Louis Patino, D.C. seeks reimbursement of $5,125 from Service Lloyd’s Insurance Company (Carrier) for chiropractic treatments administered to an injured worker (Claimant) from August 22, 2001, through September 21, 2001. This decision finds Dr. Patino is not entitled to the requested reimbursement because the initial course of conservative chiropractic treatments showed only marginal success in relieving Claimant’s pain. There was insufficient evidence that additional conservative chiropractic treatments would be successful in alleviating Claimant’s pain and therefore the additional treatments were not medically necessary.

I. STATEMENT OF THE CASE

Administrative Law Judge (ALJ) Nancy N. Lynch convened and closed a hearing on March 12, 2003. Dr. Patino appeared by telephone and represented himself. Carrier appeared and was represented by Attorney Tommy W. Lueders.
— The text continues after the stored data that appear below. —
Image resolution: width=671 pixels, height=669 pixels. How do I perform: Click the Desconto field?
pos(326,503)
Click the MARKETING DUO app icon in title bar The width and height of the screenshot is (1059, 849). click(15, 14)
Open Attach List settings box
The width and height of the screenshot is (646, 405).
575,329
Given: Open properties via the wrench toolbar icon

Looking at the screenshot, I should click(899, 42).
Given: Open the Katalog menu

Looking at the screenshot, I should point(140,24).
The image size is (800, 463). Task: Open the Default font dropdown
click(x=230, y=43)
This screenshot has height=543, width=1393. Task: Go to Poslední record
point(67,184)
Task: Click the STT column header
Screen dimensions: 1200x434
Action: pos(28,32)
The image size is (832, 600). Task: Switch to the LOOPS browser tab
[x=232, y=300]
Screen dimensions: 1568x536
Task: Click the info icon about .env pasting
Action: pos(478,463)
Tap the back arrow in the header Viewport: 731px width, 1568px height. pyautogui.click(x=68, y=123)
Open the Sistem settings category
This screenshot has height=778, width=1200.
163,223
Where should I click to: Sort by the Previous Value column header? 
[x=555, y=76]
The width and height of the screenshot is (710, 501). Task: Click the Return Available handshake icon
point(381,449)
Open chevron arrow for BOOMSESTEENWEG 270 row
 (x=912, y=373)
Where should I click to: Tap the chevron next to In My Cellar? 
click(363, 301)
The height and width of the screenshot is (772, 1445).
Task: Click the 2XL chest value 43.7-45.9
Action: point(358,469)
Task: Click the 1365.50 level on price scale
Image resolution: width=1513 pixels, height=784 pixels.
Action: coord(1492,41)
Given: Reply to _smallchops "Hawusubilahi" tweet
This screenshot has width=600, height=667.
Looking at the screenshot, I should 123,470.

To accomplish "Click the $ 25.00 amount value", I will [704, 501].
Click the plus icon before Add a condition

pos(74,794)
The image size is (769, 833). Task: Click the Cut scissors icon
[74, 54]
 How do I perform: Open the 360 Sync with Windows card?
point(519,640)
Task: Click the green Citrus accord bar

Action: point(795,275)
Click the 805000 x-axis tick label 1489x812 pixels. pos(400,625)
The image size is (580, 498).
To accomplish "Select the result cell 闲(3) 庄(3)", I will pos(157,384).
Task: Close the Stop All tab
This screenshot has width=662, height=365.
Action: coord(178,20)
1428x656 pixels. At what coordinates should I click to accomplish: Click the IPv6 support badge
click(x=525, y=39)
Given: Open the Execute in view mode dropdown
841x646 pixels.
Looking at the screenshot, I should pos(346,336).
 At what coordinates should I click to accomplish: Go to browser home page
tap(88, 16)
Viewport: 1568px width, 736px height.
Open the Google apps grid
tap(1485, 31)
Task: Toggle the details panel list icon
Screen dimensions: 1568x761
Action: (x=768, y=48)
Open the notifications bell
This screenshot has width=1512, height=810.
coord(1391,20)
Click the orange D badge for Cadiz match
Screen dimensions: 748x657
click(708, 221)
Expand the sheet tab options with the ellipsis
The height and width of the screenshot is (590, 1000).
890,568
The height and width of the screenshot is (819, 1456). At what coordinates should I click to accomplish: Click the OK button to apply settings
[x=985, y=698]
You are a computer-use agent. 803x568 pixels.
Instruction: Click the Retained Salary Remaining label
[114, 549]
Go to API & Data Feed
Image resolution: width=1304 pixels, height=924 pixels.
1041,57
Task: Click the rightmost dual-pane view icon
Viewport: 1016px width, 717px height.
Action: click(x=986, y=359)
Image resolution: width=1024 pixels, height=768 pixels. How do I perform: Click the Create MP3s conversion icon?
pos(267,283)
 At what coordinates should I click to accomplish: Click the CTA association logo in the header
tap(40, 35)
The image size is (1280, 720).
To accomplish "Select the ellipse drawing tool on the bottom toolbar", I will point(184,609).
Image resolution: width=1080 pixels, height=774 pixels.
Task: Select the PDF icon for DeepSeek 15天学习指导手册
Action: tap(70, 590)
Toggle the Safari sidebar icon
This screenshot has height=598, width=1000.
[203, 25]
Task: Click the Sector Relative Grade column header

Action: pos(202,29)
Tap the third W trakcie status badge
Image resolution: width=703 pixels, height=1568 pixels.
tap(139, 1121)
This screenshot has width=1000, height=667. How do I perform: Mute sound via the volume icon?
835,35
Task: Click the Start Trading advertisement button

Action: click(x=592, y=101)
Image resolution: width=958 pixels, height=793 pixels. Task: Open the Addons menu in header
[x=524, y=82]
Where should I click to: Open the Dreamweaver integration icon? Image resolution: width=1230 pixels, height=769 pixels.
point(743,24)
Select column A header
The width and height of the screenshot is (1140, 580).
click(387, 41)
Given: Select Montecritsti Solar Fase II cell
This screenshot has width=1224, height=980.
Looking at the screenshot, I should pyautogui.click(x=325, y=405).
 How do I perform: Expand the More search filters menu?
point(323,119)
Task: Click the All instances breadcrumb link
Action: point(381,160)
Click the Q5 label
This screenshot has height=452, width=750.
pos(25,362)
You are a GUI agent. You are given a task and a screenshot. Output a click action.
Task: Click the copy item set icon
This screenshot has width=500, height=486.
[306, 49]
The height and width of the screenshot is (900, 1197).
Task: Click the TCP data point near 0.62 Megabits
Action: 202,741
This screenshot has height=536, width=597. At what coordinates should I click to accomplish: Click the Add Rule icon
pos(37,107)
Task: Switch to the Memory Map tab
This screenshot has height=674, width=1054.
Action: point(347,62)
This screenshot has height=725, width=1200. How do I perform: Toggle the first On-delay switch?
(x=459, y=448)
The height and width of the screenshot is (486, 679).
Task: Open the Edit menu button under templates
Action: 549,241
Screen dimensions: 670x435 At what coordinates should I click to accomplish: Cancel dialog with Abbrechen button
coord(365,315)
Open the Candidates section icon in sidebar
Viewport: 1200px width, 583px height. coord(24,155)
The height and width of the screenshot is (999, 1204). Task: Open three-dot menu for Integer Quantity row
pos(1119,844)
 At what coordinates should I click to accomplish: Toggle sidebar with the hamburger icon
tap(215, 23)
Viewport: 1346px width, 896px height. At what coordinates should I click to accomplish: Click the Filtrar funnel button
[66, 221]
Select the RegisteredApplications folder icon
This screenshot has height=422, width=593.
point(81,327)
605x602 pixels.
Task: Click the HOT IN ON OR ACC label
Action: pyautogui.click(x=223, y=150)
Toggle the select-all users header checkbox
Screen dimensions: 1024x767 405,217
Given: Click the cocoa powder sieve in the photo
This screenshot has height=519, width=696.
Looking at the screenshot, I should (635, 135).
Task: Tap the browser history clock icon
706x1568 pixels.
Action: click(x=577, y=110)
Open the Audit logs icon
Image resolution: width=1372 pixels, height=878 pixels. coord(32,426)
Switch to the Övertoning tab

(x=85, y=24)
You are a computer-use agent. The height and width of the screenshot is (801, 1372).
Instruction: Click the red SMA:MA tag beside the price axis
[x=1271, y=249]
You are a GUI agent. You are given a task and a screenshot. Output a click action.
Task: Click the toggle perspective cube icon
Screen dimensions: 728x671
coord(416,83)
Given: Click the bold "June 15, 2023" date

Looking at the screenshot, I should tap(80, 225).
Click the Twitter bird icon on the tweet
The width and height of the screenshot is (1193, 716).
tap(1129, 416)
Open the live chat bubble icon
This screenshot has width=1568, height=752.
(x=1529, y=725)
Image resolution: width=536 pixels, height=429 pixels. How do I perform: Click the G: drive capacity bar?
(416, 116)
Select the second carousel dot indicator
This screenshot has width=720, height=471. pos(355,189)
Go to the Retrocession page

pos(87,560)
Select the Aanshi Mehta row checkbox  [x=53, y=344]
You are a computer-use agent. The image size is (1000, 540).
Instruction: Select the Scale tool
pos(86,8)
Notice and jurisdiction, which were not disputed, are addressed in the findings of fact and conclusions of law without further discussion here.

II. DISCUSSION

A. Applicable law

Section 408.021(a) of the Texas Labor Code (Act) provides that an employee who sustains a compensable injury is entitled to all health care reasonably required by the nature of the injury as and when needed. The employee is specifically entitled to health care that:

  1. cures or relieves the effects naturally resulting from the compensable injury;
  2. promotes recovery; or
  3. enhances the ability of the employee to return to or retain employment.

“Health care” includes all reasonable and necessary medical aid, medical examinations, medical treatment, medical diagnoses, medical evaluations, and medical services. Act, § 401.011(19).

Dr. Patino has the burden of proof in this proceeding because he is challenging the decision of the Independent Review Organization (IRO). 28 Tex. Admin. Code (TAC) § 148.21(h).

B. The facts

Claimant suffered an injury to his lower back on_________, while lifting heavy objects at work. However, his claim for workers’ compensation benefits was contested and it was not until_________, that his injury was determined to be compensable. (TWCC-24, Exh. 1)

Claimant consulted Dr. Patino the day after the injury,_________. At that time, Claimant described his pain as constant (76-100% of his time awake), bilateral lower lumbar pain at 10 on a scale of 1-10 (10 being the most extreme). Pain radiated into both legs and was aggravated by bending and twisting at the waist. Claimant reported he had no symptoms of back pain during the year before the accident.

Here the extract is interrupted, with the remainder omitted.